Some people would eagerly argue about that last point, but I don't care either way, so onward...
An athiest does not believe in any gods or God.
OK.
So what are words?
A means of communicating with other people. This helps us to succeed in life. And the integrity of what we say is important, even if we don't belive there's a God who will punish us for lying. If my child gets the idea that it's OK to say things he does not actually believe, others may notice that my child cannot be trusted to tell the truth, and this impairs his chances of success in the world. In particular if he gets the idea it's OK to lie when you're taking an oath, he could well find himself imprisined later in life for perjury or some such.

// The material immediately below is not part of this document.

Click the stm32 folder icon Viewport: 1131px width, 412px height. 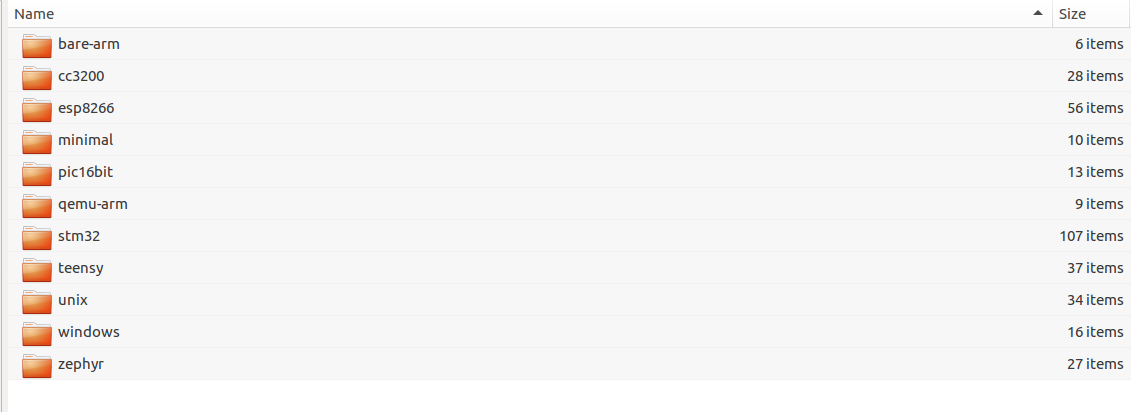36,237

Admittedly it's not always possible or even a good idea to be completely and utterly honest in all things. ("Do I look fat in this?") But I think a public oath is a poor place to introduce the concept of "little white lies" to a third-grader.
You don't mind if atheists chose to teach the concept of integrity to their kids, do you?
The athiest shouldn't care if we said "...one nation, under Lucifer...".
I could care less what other people might choose to say, but I certainly care about what I or my children are expected to say.
[TP]: To an atheist, it should be the same as saying, "one nation under the Easter Bunny."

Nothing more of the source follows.